It's often overlooked because there's so much else in the Passion narrative to think about, but there's a reference to the fact that Jesus was blindfolded by the guards. Here's what Luke says:
Luke 22:63-65: Now the men who were holding Jesus mocked him and beat him; 64 they also blindfolded him and asked him, “Prophesy! Who is it that struck you?” 65 And they spoke many other words against him, reviling him.Why did they blindfold Jesus and mock him about prophesying?
I would like to suggest that it had to do with an ancient interpretation of Isaiah's description of the messiah.
In Isaiah 11 we read a description of a coming Davidic king whom ancient Jews understood as the Messiah, as, for example, the Dead Sea Scrolls attest (cf. e.g., 1Q28b 5).
Isa 11:1-4: There shall come forth a shoot from the stump of Jesse, and a branch shall grow out of his roots. 2 And the Spirit of the Lord shall rest upon him, the spirit of wisdom and understanding, the spirit of counsel and might, the spirit of knowledge and the fear of the Lord. 3 And his delight shall be in the fear of the Lord. He shall not judge by what his eyes see, or decide by what his ears hear; 4 but with righteousness he shall judge the poor, and decide with equity for the meek of the earth; and he shall smite the earth with the rod of his mouth, and with the breath of his lips he shall slay the wicked.The prophecy is very clear that the Messiah will not judge by what he sees or by what he hears. It also describes the Messiah as having powerful breath--it slays the wicked.
That this passage played a key role in ancient Jewish expectations about the coming Messiah is clear from the accounts of Simon bar Kokhba, a Jewish revolutionary of the early second century.
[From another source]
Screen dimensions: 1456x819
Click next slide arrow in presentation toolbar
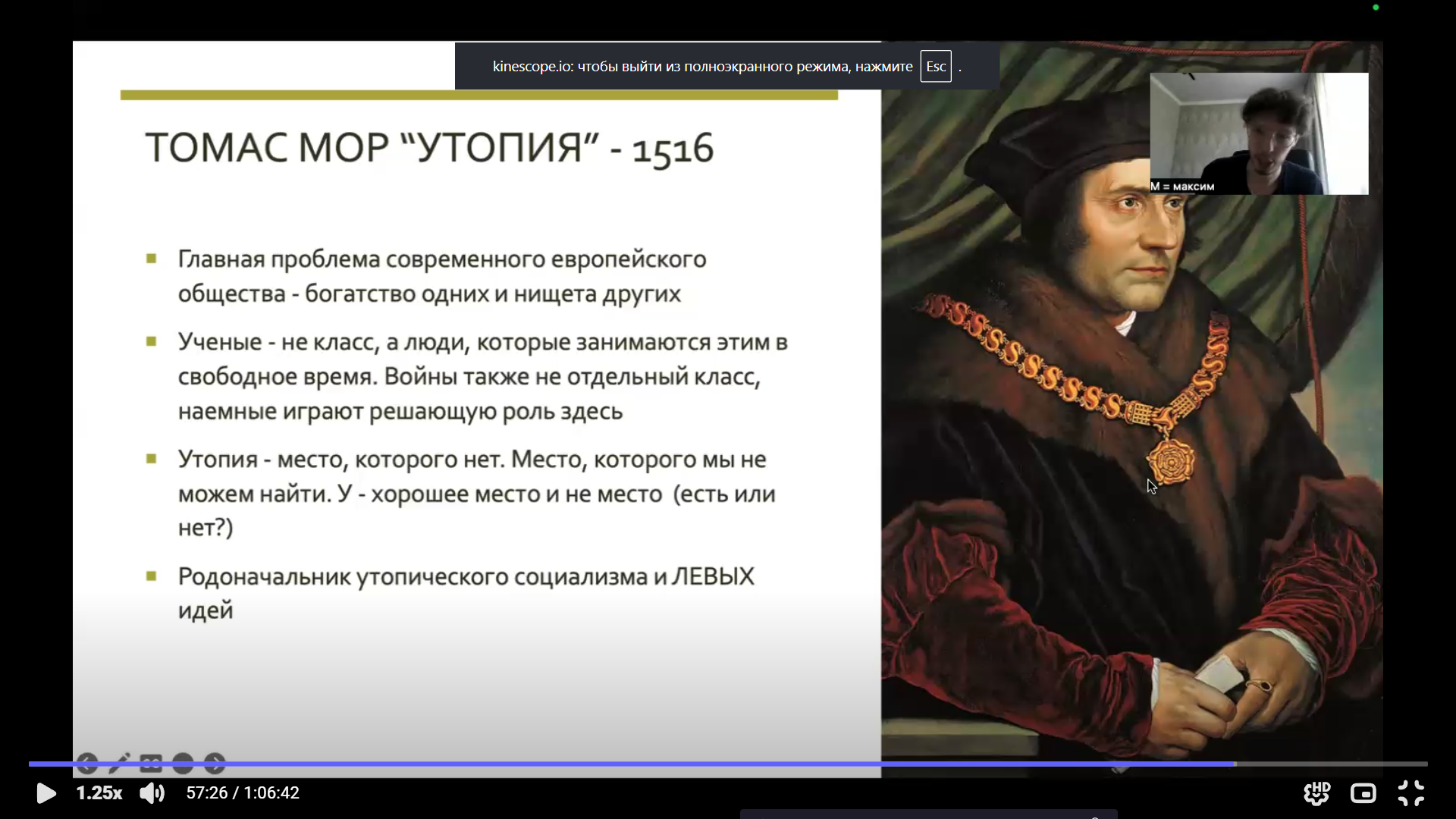tap(215, 763)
Simon convinced many that he was the Messiah and drew quite a following. The Temple had been destroyed, but Simon seems to have promised that he would liberate Jerusalem from the Romans and even get it rebuilt. In fact, the famous Rabbi Aqiba was even counted as one of his followers.
Why was he so popular?
Well, for one thing, according to rabbinic tradition, the famous Aqiba held Simon to be the messiah because he believed Bar Kohkba was able to perform miraculous signs (cf. y. Ta‘an. 68d; also cf. Mishneh Torah, Melakhim 11:3).
Jerome would later testimony that Simon “fanned a lighted blade of straw in his mouth with puffs of breath so as to give the impression that he was spewing out flames” (Rufinus 3.31; PL 23.480). This certainly seems to tap into Isaiah's vision of a Messiah with powerful breath.
What happened to Bar Kohkba? Well, he was eventually revealed as a fraud. Here's the story:
“Bar [Kokhba] reigned two and a half years, and then said to the Rabbis, ‘I am the Messiah.’ They answered, ‘Of Messiah it is written that he smells and judges: let us see whether he [Bar Kokhba] can do so.’ When they saw that he was unable to judge by the scent, they slew him” (cf. also m. Ta‘an. 4:6; b. Git. 57a-b; Lam. Rab. 2:2 §4).Where did the rabbis get the idea that the Messiah would judge by scent and not by seeing or hearing? The most likely answer is that this idea emerged out of Isaiah's prophecy: "he shall not judge by what his eyes see, or decide by what his ears hear… .”
So why was it that Jesus was blindfolded? I would suggest that the Jewish guards were likely mocking Jesus, who refused to give them a spectacle of his power for their amusement. Note by the way that the blindfolded beating of Jesus is closely associated with his standing before Caiaphas who asks him about his messianic identity, which follows next in Luke 22:66-71.